Dann beginnt die Kapelle und ein gemischter Chor mit den ersten Beiträgen. Ich bin sehr berührt von der wunderschönen Musik und dem Gesang. Die Menschen auf der Bühne tragen die farbenfohen bukowinischen Trachten und sind mit ganzem Herzen dabei.

Das Publikum bedankt sich mit frenetischem Applaus.

Ich bin sehr froh, dass wir an dieser Veranstaltung teilnehmen dürfen. Ich freue mich darüber, den Stolz der Menschen in der Bukowina auf ihre Kultur und Traditionen zu erleben. Nadja kennt die Lieder teilweise und singt mit. In ihrer Heimat wird auch ukrainisch gesprochen. Brest ist ja nicht weit weg von der Ukraine. Es ist für Nadja auch so schön, dass ihr die Tränen kommen. So wie Nadja an ihre Kindheit erinnert wird, so eriinert es mich an mein Heimatdorf. In meiner Kindheit wurden noch viele Volkslieder im Vogelsberg gesungen, wenn im Dorf gefeiert wurde. Wer konnte, war dabei und hat mit der Gemeinschaft gefeiert.
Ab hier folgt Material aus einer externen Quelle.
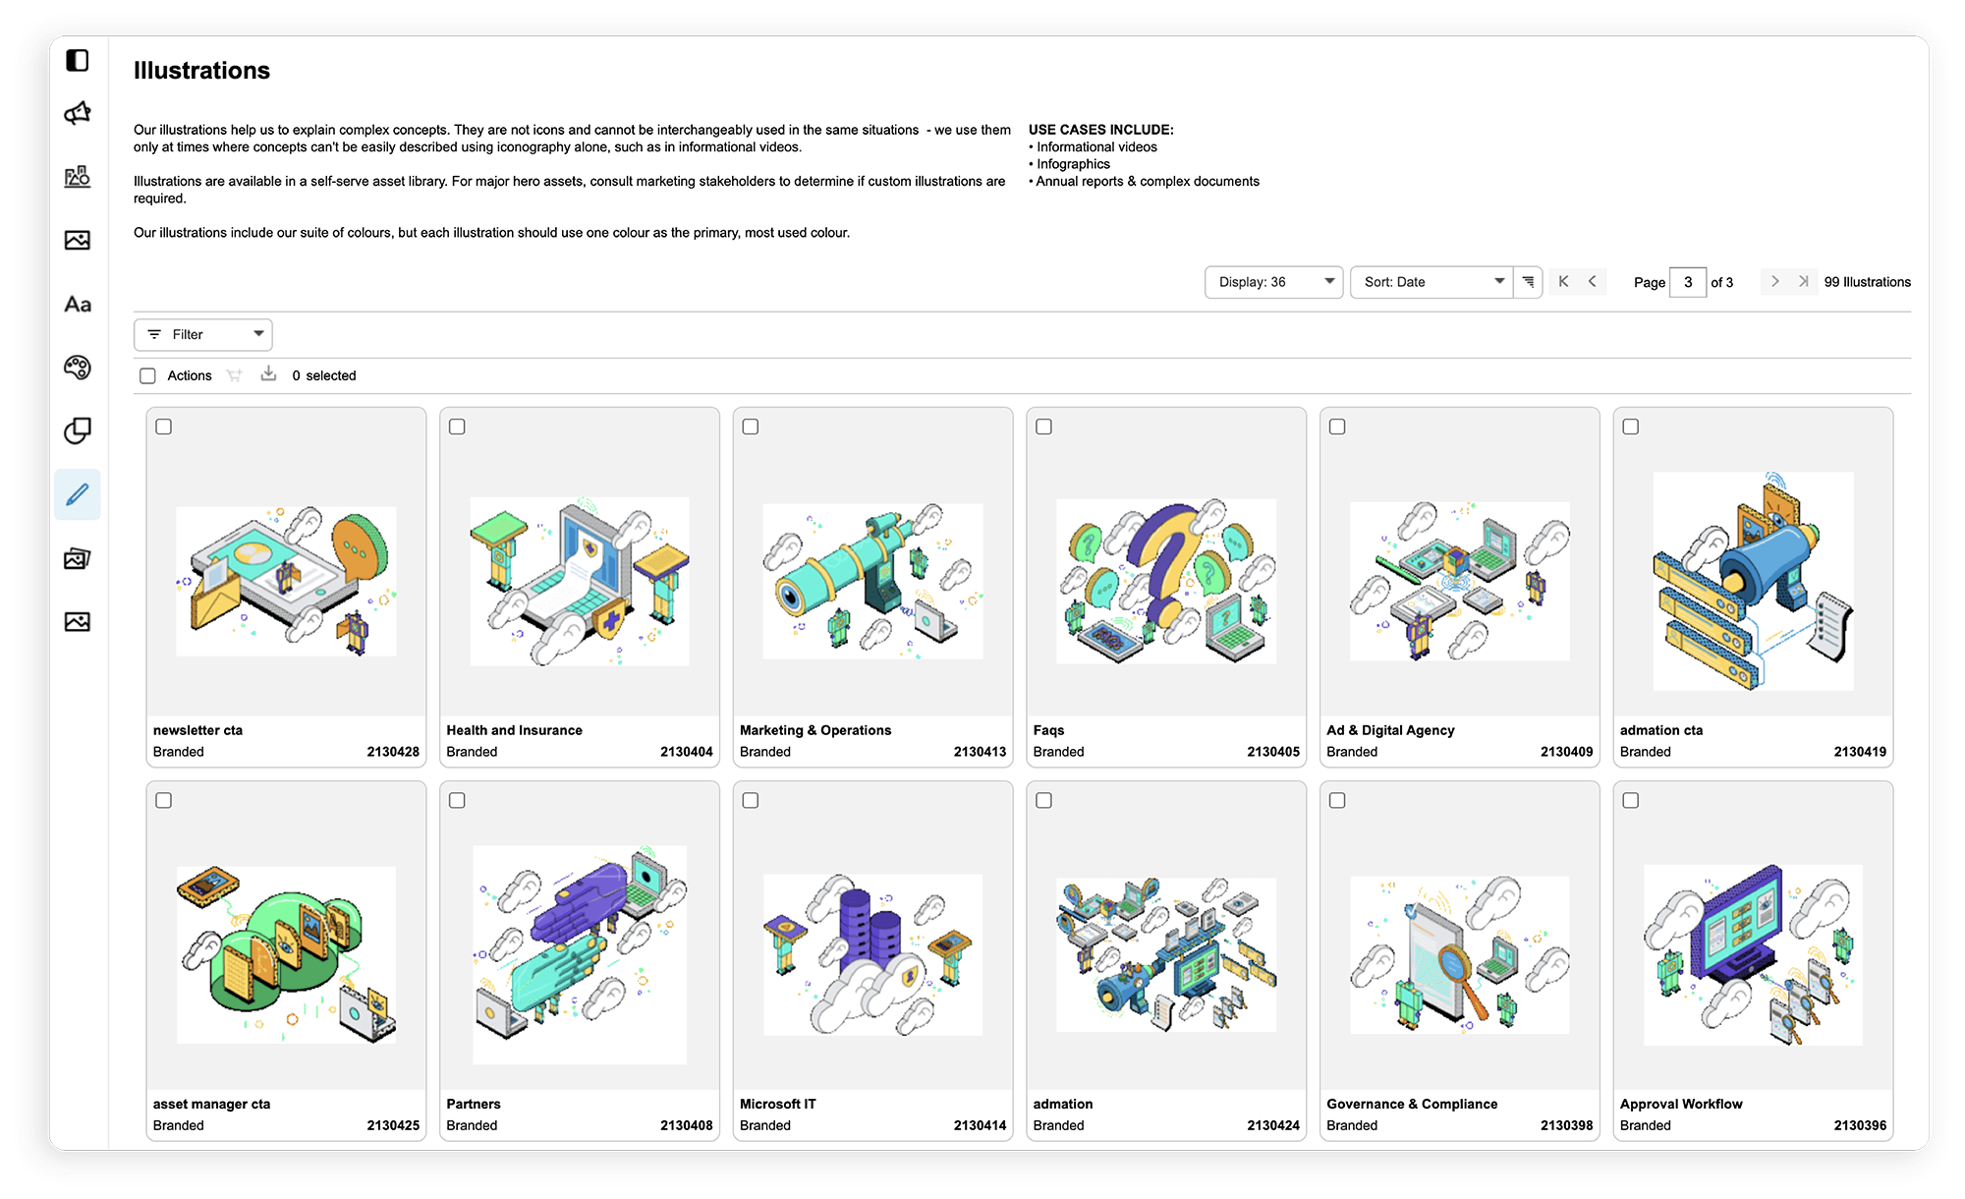The height and width of the screenshot is (1199, 1965).
Task: Select the pencil Illustrations sidebar icon
Action: click(78, 494)
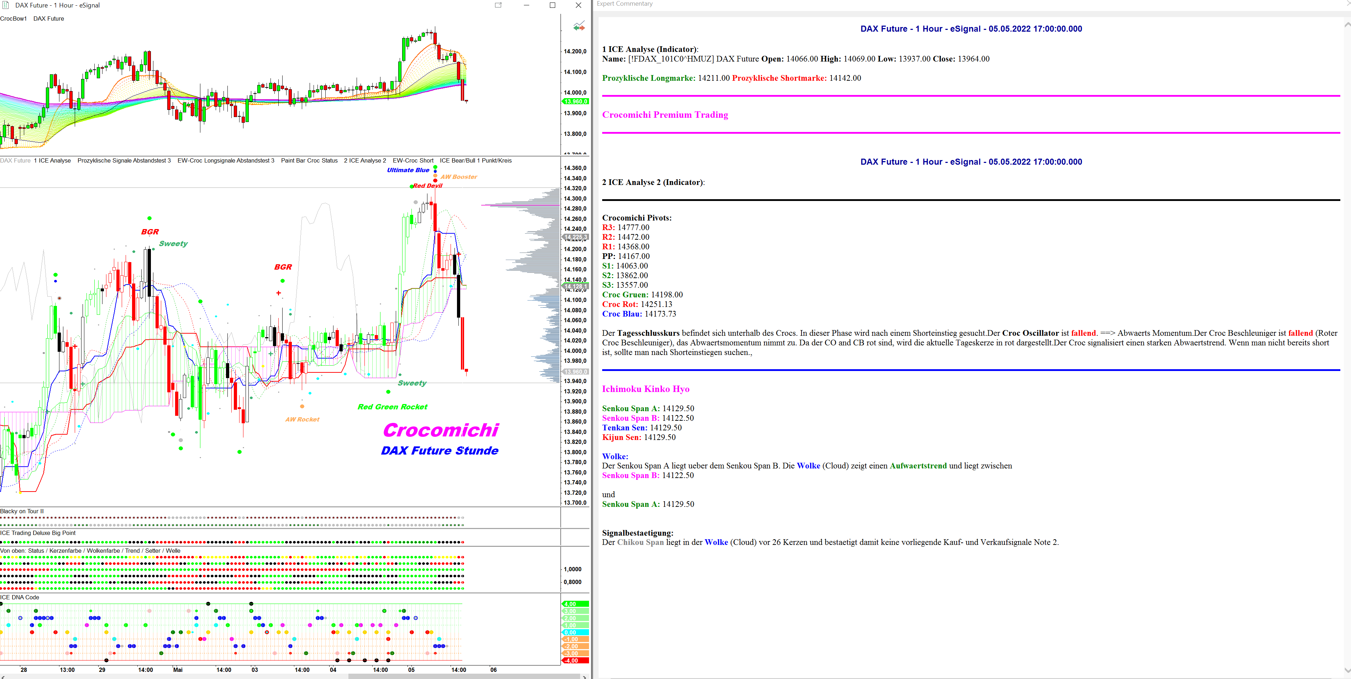This screenshot has height=679, width=1351.
Task: Select the CrocBow1 study label
Action: coord(13,18)
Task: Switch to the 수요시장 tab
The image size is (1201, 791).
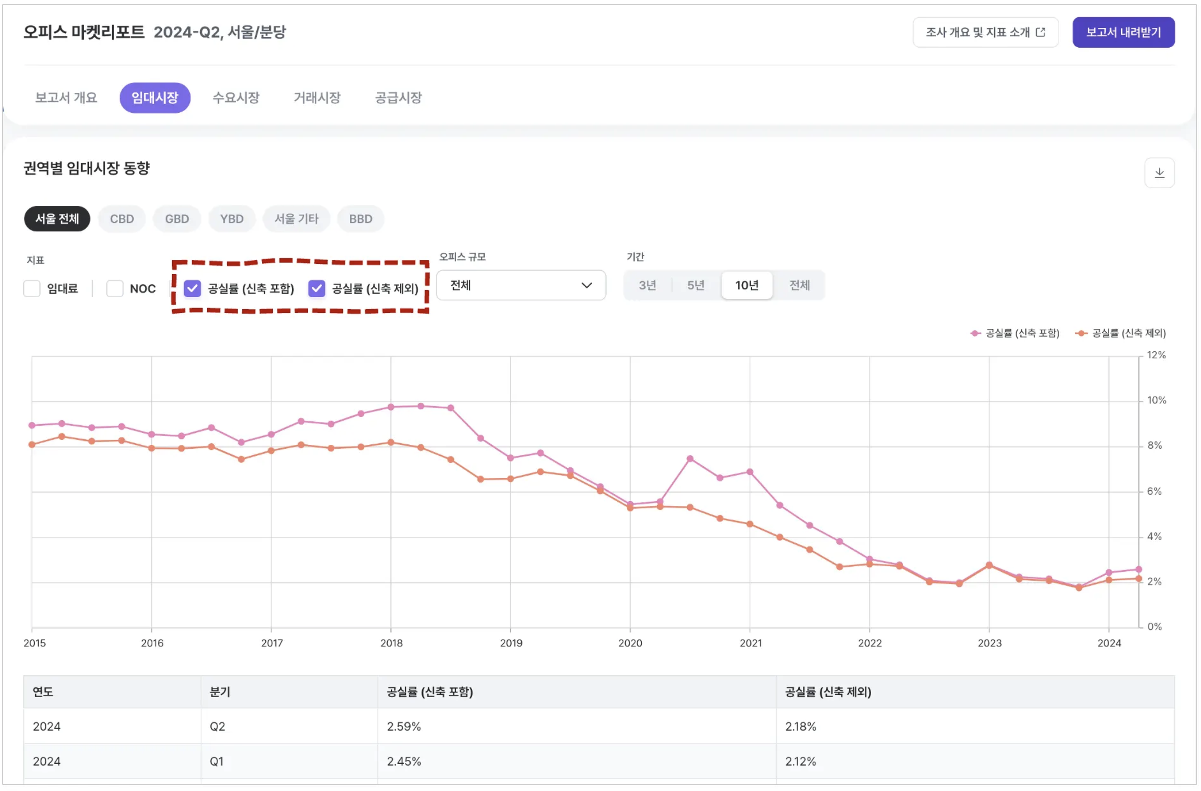Action: (236, 98)
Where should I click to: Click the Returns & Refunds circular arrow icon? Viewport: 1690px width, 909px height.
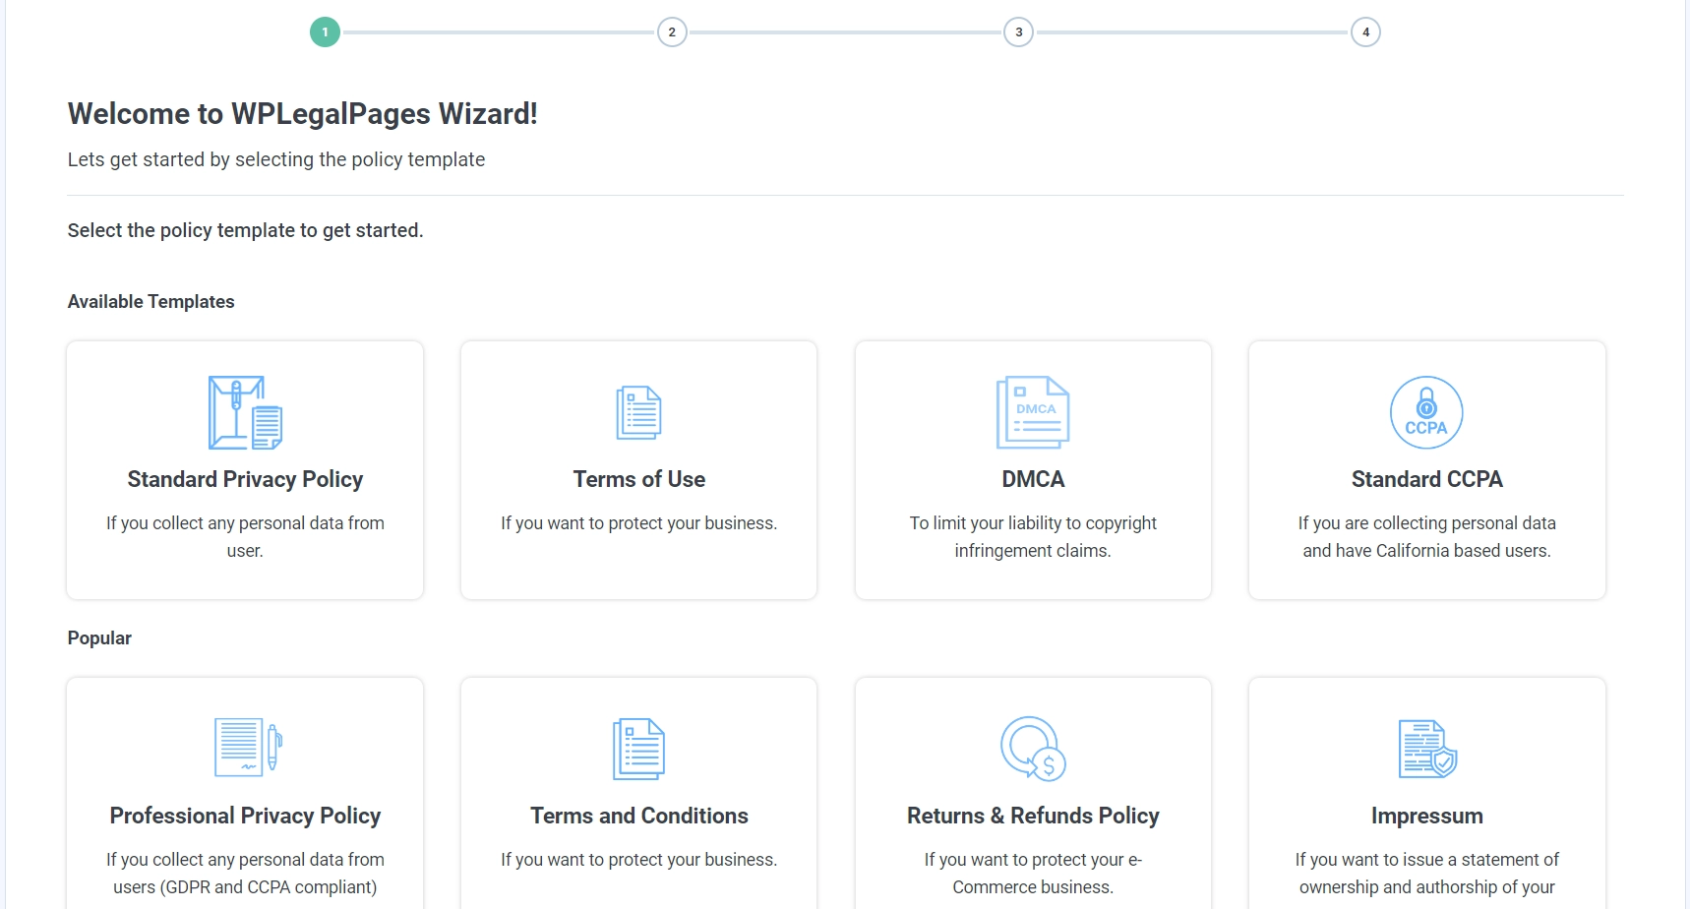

Besonders freut es mich, dass hier in Czernowitz die jungen Leute an den Veranstaltungen so selbstverständlich teilnehmen. Das ist für mich Pflege der Kultur; so etwas gibt es nach meiner Erfahrung in Deutschland nur noch selten.

Die Ukraine braucht so dringend diese Identifikation mit der eigenen Kultur und Vergangenheit. Ich glaube, das gibt den Menschen Freiheit und das so wichtige Gefühl der Zusammengehörigkeit. Mir persönlich gibt es die Hoffnung, dass es die Ukraine doch noch schafft, einmal in die EU aufgenommen zu werden, auch wenn im Moment noch die Strukturen dafür schmerzlich zu vermissen sind.

Ich lerne hier in der Ukraine sehr viel. Während meiner Reisvorbereitungen haben wir von Prof. Adolf Hampel schon sehr viele Informationen erhalten, über diese Region mit den vielen Kulturen, die hier zusammengelebt haben. Doch dieser Folkloreabend in der Philharmonie und das direkte Erleben dieser Menschen hier, diese herzliche Atmosphäre, das ist für mich etwas ganz Besonderes.

Wie vielfältig die Kulturen in Europa doch sind. Und Galizien ist ja auch schon von den Kelten besiedelt worden. Die keltische Kultur ist für mich die europäische Kindheit. Wir haben in den letzten 2500 Jahren noch nicht wirklich gelernt Europäer zu sein, doch mir bleibt die Hoffnung, dass Europa doch noch zusammenwächst.